It was a little anticlimactic, Bryan Polite, the Shinnecock Nation’s tribal chairman, admitted last Thursday afternoon, February 11, as he and a handful of onlookers gathered on the westbound side of Route 27 to watch work crews put the finishing touches on the second of two digital billboards the tribe has erected on either side of the main thoroughfare to the East End.
There were no speeches, and no applause as the sign was illuminated at about 4 p.m. — in defiance of the New York State Department of Transportation, which had issued stop-work orders threatening the tribe with $1,000 daily fines if it proceeded with the work.
This week, Joseph Morrissey, a spokesman for the state Department of Transportation, said because the billboards are on the state’s right of way, they are “in direct violation of federal and state law.”
Furthermore, he said the signs pose a safety risk because no engineering work had been done and there are no barriers in place to prevent motorists from leaving the roadway and striking the signs.
“We will continue to pursue legal remedies, including the pending litigation, to protect New Yorkers’ health and safety,” he said.
The first panels to appear on the digital display were three underwritten by Pink Floyd co-founder Roger Waters, who has lent his name to the tribe’s efforts to beat back the state’s opposition to the signs that double as monuments informing travelers they are entering or leaving the Shinnecock Territory.
Bright green, blue, and red panels announce: “Welcome to the East End of Long Island,” “Join the Shinnecock Nation,” and “Love, Protect and Share This Land.”
Plans for a full-scale ceremony to mark the occasion had to be put on hold, Mr.
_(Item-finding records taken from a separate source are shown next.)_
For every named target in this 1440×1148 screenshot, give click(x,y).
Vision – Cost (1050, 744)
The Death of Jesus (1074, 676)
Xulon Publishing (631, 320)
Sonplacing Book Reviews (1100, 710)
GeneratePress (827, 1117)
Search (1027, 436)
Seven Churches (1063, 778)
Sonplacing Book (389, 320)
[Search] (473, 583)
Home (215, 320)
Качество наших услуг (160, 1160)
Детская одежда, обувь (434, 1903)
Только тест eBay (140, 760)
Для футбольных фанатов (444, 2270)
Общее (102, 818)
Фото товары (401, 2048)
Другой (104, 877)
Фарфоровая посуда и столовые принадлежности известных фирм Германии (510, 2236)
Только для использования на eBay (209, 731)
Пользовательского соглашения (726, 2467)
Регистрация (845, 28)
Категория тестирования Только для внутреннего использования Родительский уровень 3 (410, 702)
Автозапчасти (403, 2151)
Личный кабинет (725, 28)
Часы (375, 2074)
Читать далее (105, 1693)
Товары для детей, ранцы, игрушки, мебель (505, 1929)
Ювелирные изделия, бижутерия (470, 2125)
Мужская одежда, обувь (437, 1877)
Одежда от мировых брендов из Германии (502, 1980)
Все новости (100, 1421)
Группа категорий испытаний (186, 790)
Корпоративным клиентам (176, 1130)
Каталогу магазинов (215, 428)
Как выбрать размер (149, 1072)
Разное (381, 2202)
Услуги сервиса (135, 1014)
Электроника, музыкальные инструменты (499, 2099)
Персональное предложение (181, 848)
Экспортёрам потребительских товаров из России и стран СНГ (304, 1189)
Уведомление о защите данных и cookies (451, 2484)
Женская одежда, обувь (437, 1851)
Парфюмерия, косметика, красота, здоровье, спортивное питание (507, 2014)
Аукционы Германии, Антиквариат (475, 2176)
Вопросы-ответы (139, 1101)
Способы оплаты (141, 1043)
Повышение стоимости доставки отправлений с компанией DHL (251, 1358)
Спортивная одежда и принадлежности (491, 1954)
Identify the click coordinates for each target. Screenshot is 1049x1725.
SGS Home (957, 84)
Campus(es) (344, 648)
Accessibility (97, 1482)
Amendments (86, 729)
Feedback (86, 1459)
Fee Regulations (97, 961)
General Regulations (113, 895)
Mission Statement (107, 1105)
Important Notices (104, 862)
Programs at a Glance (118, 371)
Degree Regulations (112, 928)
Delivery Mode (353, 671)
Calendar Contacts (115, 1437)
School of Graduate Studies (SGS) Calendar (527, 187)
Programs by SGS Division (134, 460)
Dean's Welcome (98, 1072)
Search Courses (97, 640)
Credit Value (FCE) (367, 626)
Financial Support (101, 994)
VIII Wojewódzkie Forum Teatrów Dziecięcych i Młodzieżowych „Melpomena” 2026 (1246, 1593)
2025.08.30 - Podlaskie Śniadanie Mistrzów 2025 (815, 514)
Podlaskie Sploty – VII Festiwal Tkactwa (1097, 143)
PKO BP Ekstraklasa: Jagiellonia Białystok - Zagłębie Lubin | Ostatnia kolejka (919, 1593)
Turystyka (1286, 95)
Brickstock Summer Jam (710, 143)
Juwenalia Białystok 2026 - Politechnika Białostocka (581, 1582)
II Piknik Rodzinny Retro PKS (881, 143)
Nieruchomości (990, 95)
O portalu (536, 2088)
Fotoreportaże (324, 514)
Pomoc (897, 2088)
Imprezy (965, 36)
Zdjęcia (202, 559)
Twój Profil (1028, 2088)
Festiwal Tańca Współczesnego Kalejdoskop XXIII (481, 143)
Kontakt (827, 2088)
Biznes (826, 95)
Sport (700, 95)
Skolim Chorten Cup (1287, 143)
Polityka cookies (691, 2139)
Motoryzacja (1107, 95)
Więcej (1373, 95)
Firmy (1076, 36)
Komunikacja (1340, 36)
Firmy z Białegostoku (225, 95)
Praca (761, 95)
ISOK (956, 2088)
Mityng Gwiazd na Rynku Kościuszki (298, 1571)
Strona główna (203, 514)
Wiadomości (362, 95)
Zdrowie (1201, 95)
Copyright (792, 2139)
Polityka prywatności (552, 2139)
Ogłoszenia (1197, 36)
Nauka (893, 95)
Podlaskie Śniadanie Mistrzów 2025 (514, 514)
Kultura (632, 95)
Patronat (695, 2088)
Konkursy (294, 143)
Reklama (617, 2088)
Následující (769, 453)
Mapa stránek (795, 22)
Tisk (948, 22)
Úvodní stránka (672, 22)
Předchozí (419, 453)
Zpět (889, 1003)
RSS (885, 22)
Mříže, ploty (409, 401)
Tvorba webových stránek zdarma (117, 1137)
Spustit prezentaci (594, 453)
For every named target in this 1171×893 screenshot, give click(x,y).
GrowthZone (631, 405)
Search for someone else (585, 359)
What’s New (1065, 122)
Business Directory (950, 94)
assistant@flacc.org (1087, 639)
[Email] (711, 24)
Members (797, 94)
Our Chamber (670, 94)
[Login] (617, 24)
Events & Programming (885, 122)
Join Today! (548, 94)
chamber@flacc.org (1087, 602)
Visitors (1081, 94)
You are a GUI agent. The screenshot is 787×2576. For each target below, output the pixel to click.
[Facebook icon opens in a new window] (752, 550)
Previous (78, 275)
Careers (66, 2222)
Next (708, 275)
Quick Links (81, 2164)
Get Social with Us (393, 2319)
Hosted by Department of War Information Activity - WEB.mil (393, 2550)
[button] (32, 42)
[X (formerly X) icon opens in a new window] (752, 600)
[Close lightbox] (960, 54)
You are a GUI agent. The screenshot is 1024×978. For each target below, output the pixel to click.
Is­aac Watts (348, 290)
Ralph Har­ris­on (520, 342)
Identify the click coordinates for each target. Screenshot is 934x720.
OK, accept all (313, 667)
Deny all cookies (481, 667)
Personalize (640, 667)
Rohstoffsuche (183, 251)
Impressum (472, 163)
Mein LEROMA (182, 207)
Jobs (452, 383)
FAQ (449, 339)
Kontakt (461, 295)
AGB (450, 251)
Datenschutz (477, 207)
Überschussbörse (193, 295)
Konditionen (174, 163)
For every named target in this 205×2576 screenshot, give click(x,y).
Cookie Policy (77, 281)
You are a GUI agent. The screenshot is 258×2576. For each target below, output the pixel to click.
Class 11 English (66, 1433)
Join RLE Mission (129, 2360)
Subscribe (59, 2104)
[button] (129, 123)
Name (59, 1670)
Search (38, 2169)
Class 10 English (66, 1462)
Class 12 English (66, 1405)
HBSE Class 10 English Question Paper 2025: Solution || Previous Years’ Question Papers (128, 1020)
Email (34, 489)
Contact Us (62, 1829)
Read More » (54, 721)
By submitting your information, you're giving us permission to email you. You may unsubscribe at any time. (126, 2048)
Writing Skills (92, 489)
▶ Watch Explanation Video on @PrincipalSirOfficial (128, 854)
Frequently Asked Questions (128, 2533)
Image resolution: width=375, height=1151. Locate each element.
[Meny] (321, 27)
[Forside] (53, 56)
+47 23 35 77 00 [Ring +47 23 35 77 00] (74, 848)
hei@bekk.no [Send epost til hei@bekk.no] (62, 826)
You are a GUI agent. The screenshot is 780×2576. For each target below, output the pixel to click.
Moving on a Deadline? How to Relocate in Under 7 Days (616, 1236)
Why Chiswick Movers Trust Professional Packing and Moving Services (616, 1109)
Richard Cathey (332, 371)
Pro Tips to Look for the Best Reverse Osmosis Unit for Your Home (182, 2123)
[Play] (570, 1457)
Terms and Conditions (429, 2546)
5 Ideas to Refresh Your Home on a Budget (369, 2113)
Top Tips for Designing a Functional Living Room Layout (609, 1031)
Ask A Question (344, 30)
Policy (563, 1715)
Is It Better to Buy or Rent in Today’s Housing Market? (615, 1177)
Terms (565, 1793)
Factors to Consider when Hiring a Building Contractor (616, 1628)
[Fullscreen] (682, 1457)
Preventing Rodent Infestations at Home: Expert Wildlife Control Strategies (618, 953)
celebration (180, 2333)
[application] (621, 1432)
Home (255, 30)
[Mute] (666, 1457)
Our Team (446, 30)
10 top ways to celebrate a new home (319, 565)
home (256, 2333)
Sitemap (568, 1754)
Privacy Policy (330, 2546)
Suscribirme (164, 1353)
Polite said, in part because two members of the tribe, Wayne Crippen and Eddie Gumbs, had died this week. “There is too much loss on our minds,” he said.
Nonetheless, he added, “It’s a good day for the Shinnecock Nation, a good day because of our resiliency.”
Mr. Polite said besides generating much needed revenue for the tribe, the monuments are educational because they inform motorists they are crossing over the Shinnecock Territory. “A lot of people don’t even know we exist,” he said.
Similarly, Mr. Polite said he welcomed Mr. Waters’s involvement because it helped raise the tribe’s profile. “The more people learn about our history, the more they learn about the injustices we face, the better,” he said. “Knowledge is important.”